Yes, I understand this matter.
It seems Dorood in Urdu has an certain definition that I do not know it, but I want to say the word Dorood درود itself (and not Islamic concept of Durood) has contexual meanings, when a Persian, even a Zartoshtian says "Durood", obviously it means hello or good wishes and not a negative meaning. This Dorood is not a post-Ghazali or new meaning, it is an ancient positive term.
So, I cannot understand this part of the book :
"Ironically, the muslim is told to send durood on the exalted Prophet. The Persian word Durood is non-Quranic and it means, to cut off something from its root!" Noticed malice?"
- When a person use the word Durood, intentionally or unintionally, he want to respect to another person. So, this context indicates the meaning of Durood as a positive word such as Salaam or other good terms and not to cut off.
Even historically, by default basic meaning of Durood is not "to cut off something from its root", Drootan (i.e. to cut) and Drod (i.e. good whishes, health etc) were two deifferent words which later both became dorood. Actually by default Dorood has positive meaning.
So, the statement «Dorood is Persian word meaning 'cutting off from the root'. This term was maliciously introduce be Ajami imams» can be slightly modified.
a few of my humble suggestions:
1- I find some things in the book The true history and false beliefs that I think can be edited.

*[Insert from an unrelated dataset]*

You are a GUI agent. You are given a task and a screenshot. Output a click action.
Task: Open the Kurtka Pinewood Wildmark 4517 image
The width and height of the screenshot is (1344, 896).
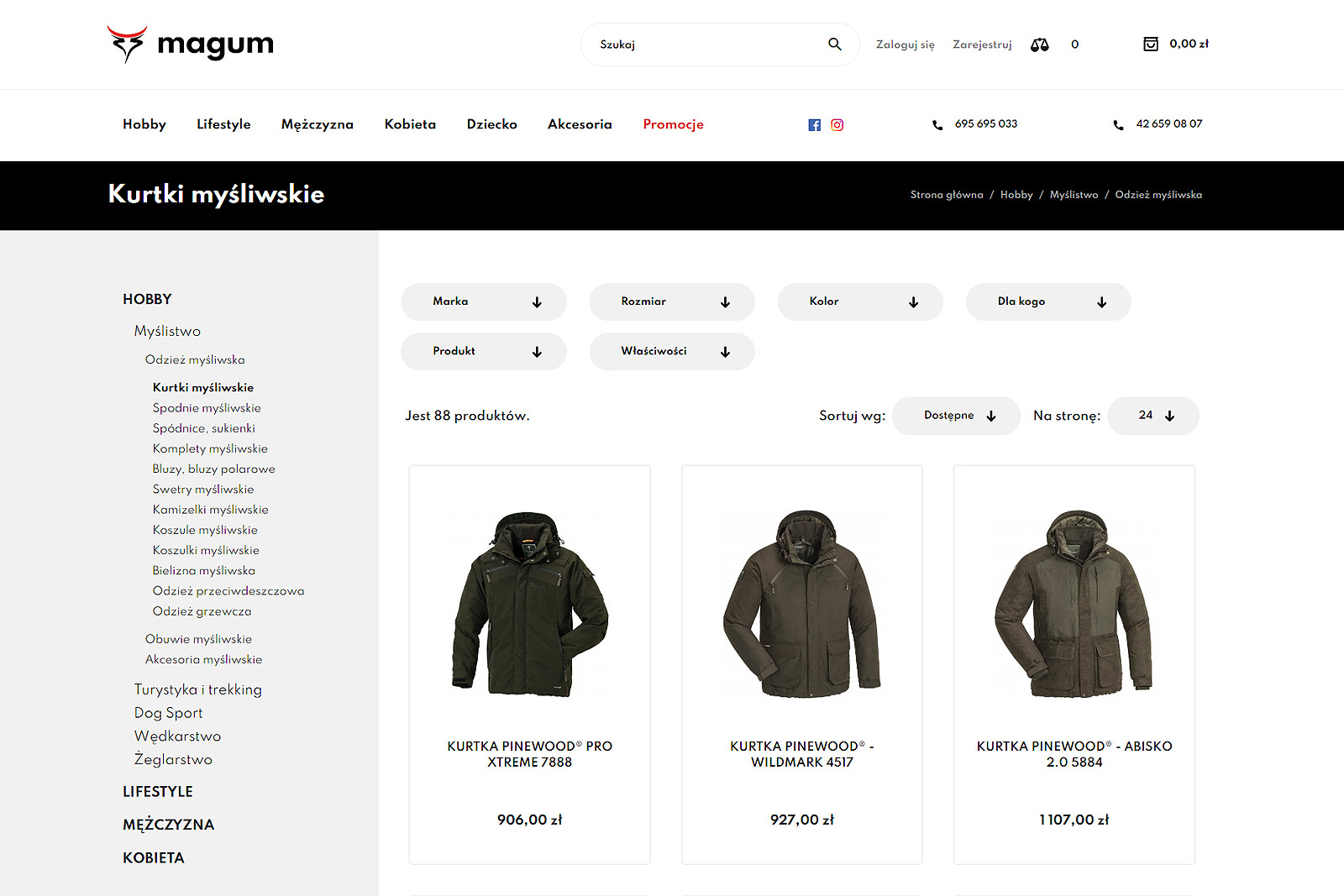(x=801, y=603)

For example, spelling of Persian names :
Sherovia > Sheerooye
Khusro Parwaiz > Khosro Parweez
Kisra > Kasra
Faris > Faars or Paars
Yazdjard and Yazdgard > Yazdgerd
Nawshervan > Anoosheravaan or Anooshirvaan
Hormuz > Hormoz
Harmuzan > Hormozan
Feroz and Firoz > Feerooz or Peerooz
Rustam > Rostam
Kaleeni > Koleini
2- I think Ajami is not a respectful Arabic term (because of its basic meaning) and the statement «Ajamis (Persians)..» is not fair/just in an impartial book.